アテネに住むイオルゴスさんは窓を閉め忘れているとリビングのソファーの上で野良猫が眠っていたのです。
猫はイオルゴスさんに気配に気づくと逃げて行きました。
その後イオルゴスさんは何度か近くでその野良猫を見かけ、時にはごはんをあげたりしていたのですが、特に懐いてはいませんでした。
そんなある日、ごはんをもらい食べ終わった猫はいきなりイオルゴスさんの家のリビングへ入って来てソファーで寝始めたのです。

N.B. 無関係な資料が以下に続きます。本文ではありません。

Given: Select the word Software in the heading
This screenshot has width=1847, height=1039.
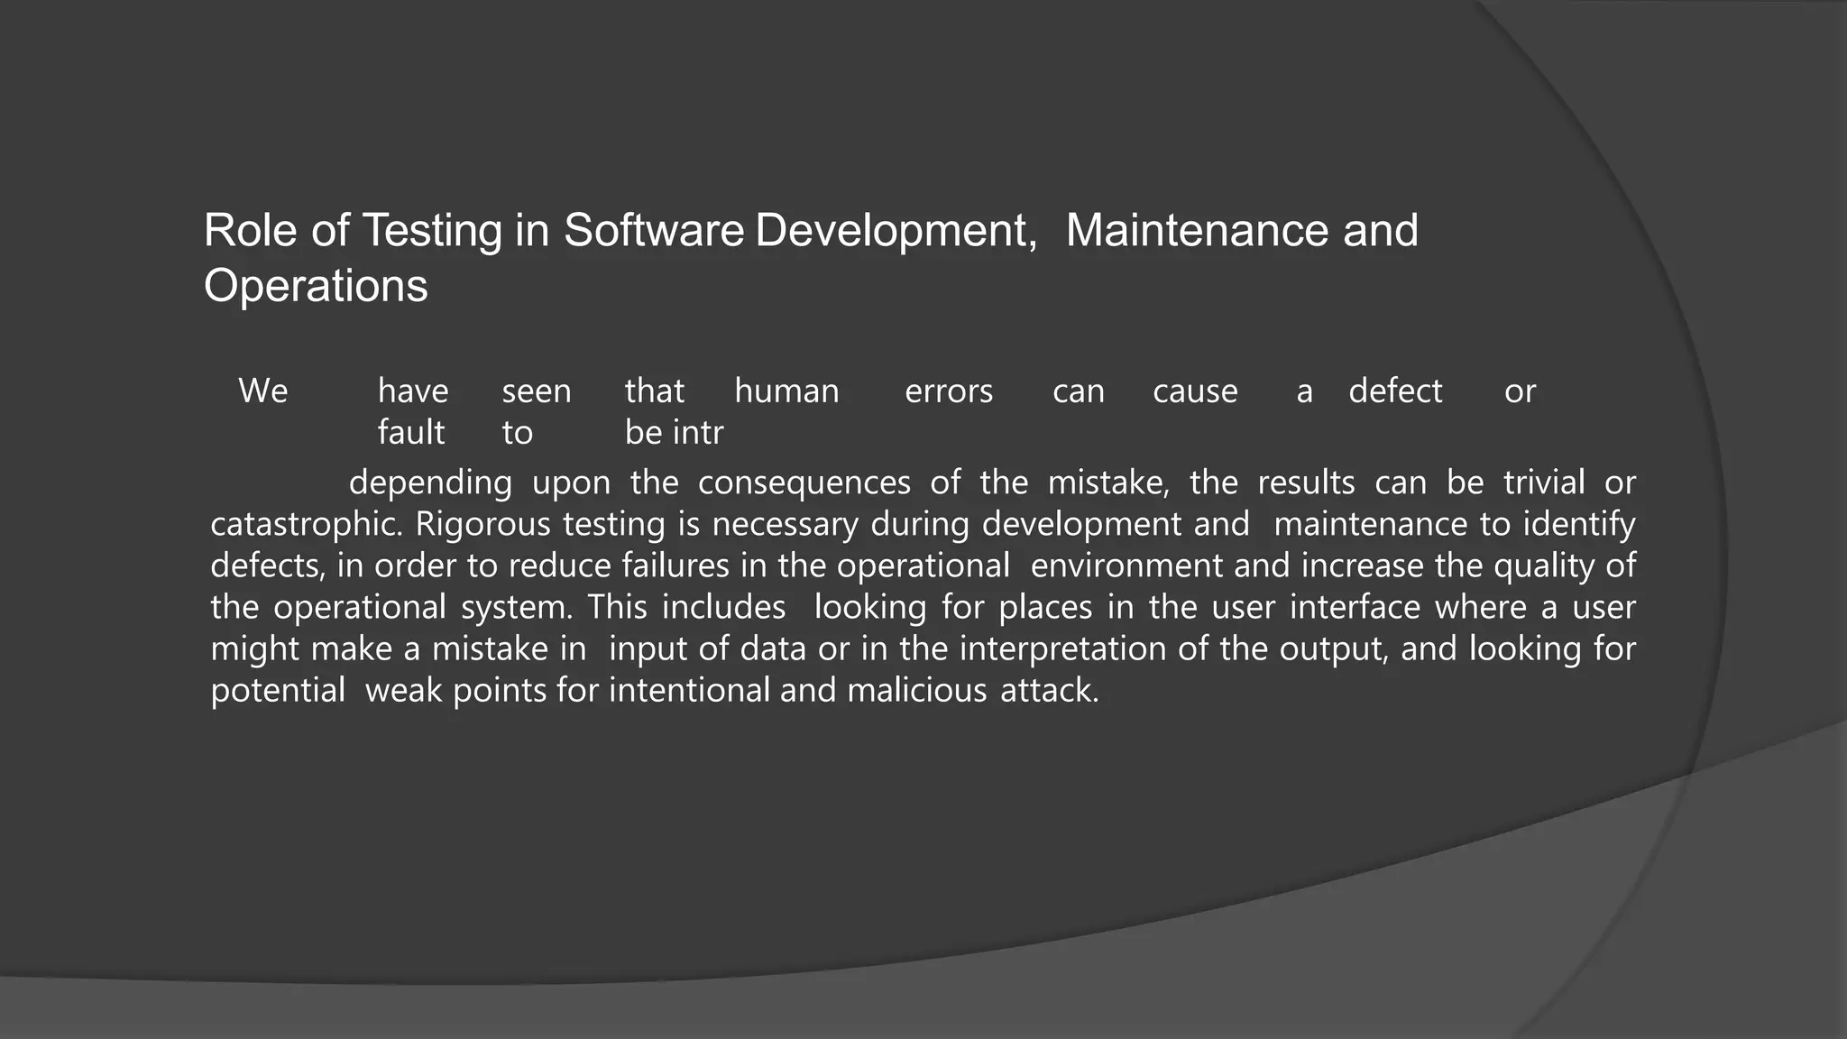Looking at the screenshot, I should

イオルゴスさんは猫がそのうち出ていくだろうと窓を開けたままにして出掛け、数時間後に帰ってくると猫はまだソファーでくつろいだままでした。
イオルゴスさんは追い出すのも可哀想だと思い、そのままにしておいたのです。
翌朝、イオルゴスさんがリビングへ行くと驚きの光景を目にします。
その野良猫が3匹の子猫を産んでいたのです。

猫は出産から子育てまで独りで頑張らなければならない習性があります。
この母猫はどうやら安全な場所での出産をしたいと思い、いつも優しくごはんをくれるイオルゴスさんの家が最適と判断したのでしょう。

子猫が生まれてから1週間するとヨチヨチと歩き出したためイオルゴスさんは子猫たちの安全を考えて部屋の家具を移動させたそうです。
猫親子を大切に思ってくれるイオルゴスさん。出産前にイオルゴスさんの家を選んだ母猫の判断は正しかったのですね。
優しいイオルゴスさんに見守られ、これから子猫たちもすくすくと育っていくことでしょう。